EXERCISE AIM ::
Copy every line of the records below, raising each coordinate in the answers by 128. Omit the pictures.

EXTRACTED MATERIAL ::
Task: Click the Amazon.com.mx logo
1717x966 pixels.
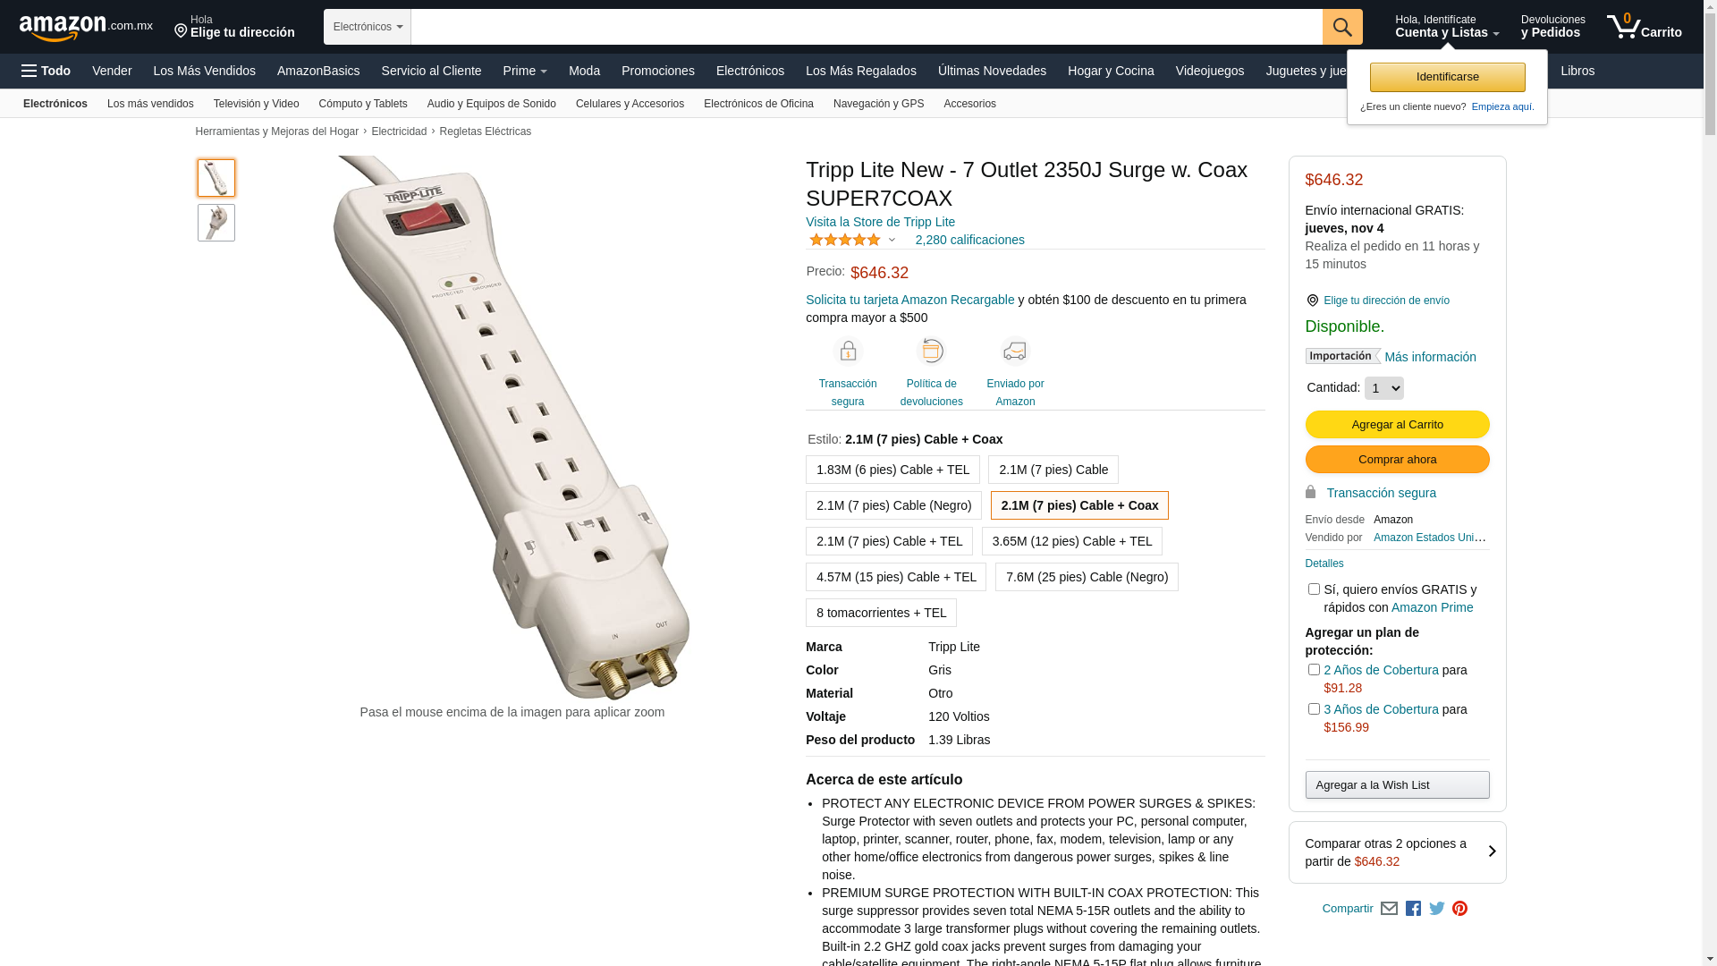Action: pos(86,28)
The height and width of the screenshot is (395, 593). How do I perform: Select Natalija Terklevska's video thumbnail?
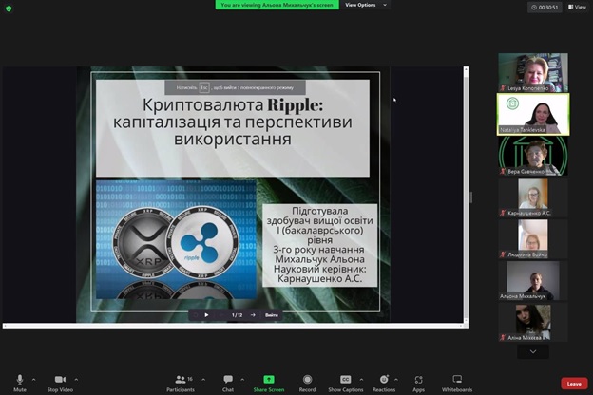click(533, 114)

THE REPLY ::
Task: Click the Amazon.com.mx logo
1717x966 pixels.
Action: pos(214,156)
The height and width of the screenshot is (395, 593). How do I perform: Select Natalija Terklevska's video thumbnail?
click(661, 242)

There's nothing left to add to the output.